No10 won't say whether Kate Middleton broke the law at Sarah Everard vigil

Number 10 refused to say whether Kate Middleton broke the law by attending the Sarah Everard vigil on Saturday.

The Duchess of Cambridge laid a bunch of daffodils from Kensington Palace in Clapham Common, where a memorial was set up for Sarah Everard, whose remains were found in woodland in Kent last week.

Kate, 39, who was without obvious minders, laid the flowers she had personally picked from the gardens of her home at Kensington Palace and walked alone across the common back to her car.

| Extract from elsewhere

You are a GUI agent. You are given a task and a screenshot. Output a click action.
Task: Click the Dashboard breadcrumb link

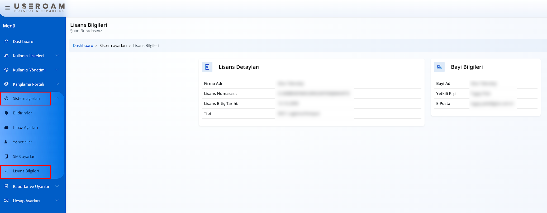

Met Commissioner Cressida Dick, who is under fire over the heavy-handed policing of the vigil, said on Sunday that she would have attended the event herself “if it had been lawful.”

But asked if the Duchess’ visit – which took her 100 miles from her home in Norfolk – had been lawful, Downing Street did not answer.

The Prime Minister’s official spokesman said: “We understand the strength of feeling and the PM shares in the sadness and shock at Sarah’s death.

“As the Met said themselves for over six hours, hundreds of people came to lay flowers and pay their respects to Sarah on Clapham Common in a safe and lawful way.”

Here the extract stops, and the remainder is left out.